Les « dealers en blouse blanche » étaient au sens figuré depuis toujours les médecins : les benzodiazépines, les opioïdes et de nombreux autres médicaments ne sont rien d’autre que des drogues dures – emballées dans un joli paquet. En effet, le cannabis figure parmi les substances les moins dangereuses qui puissent être prescrites. Selon le responsable des drogues, le cannabis ne devrait à l’avenir être prescrit que pour un petit nombre de maladies présentant suffisamment de preuves scientifiques de son efficacité – une affirmation qui ne correspond pas à l’état actuel de la recherche. La liste des maladies pour lesquelles le cannabis peut au moins apporter un soulagement est longue.
La possibilité de limiter le cannabis médical exclusivement aux préparations orales prêtes à l’emploi comme les gélules a également été soulevée. Cependant, cela ne tient pas compte du fait que de nombreux patients ont besoin d’un début d’action rapide, qui ne peut être obtenu que par inhalation. De plus, dans les médicaments prêts à l’emploi, qui contiennent généralement des principes actifs isolés, l’effet d’entourage disparaît – c’est-à-dire l’interaction de différents principes actifs qui amplifie l’effet global de la plante.
Stupéfiants et toxines cellulaires
L’interview a également discuté du sens exact du terme « drogue » – avec pour résultat que, strictement parlant, le café et la valériane sont aussi des drogues. Cependant, Streeck a également noté que la désignation correcte devrait être « stupéfiant » – une formulation qui, dans le contexte du cannabis, évoque une idéologie prohibitionniste depuis longtemps dépassée.
Le débat sur le traitement inégal du cannabis par rapport à l’alcool était prévisiblement marqué par des points de vue idéologiques. En arguant que l’alcool est également une toxine cellulaire, le cannabis a été indirectement désigné comme tel – ce qui est scientifiquement faux. De plus, il a été affirmé que l’alcool, contrairement au cannabis, ne pouvait pas causer de troubles psychiatriques, ce qui ne correspond pas non plus aux faits. Au contraire : il existe toute une série de tableaux cliniques psychiatriques directement liés à la consommation d’alcool. L’alcool, qui est effectivement une toxine cellulaire, peut gravement endommager le cerveau.
Réduire le marché noir
Bien que l’interview ait montré que l’intention n’était pas d’abroger complètement la loi sur le cannabis, il faut s’attendre à d’autres restrictions.
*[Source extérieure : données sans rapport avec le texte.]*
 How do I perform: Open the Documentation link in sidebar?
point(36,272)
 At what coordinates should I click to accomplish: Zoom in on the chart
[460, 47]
Selon le responsable des drogues, trois plantes par ménage et 25 grammes en déplacement sont une quantité trop importante pour l’usage personnel. Il a parlé d’une « quantité de dealer » qui rend difficile la distinction entre consommateurs et dealers pour la police. Simultanément, il a cependant souligné la nécessité d’offrir un accès légal à cinq millions de consommateurs réguliers.
Contrairement à ses prédécesseurs, Streeck s’est prononcé en faveur du drug-checking. Puisque la consommation ne pourrait jamais être entièrement prévenue, il a cité le drug-checking comme moyen approprié pour rendre la consommation aussi peu risquée que possible – en particulier pour les nouvelles drogues synthétiques qui apparaissent de plus en plus sur le marché noir.
La baisse de la consommation chez les adolescents a également été abordée. Cependant, Streeck l’a qualifiée de succès douteux et l’a attribuée au fait que moins d’adolescents sont interpellés par la police, puisque la consommation de cannabis n’est plus une infraction pénale. De ce fait, les adolescents ne sont plus automatiquement orientés vers l’aide à la toxicomanie et ne figurent donc plus dans les statistiques.
Streeck a annoncé que la CDU examinerait à nouveau la loi actuelle sur le cannabis.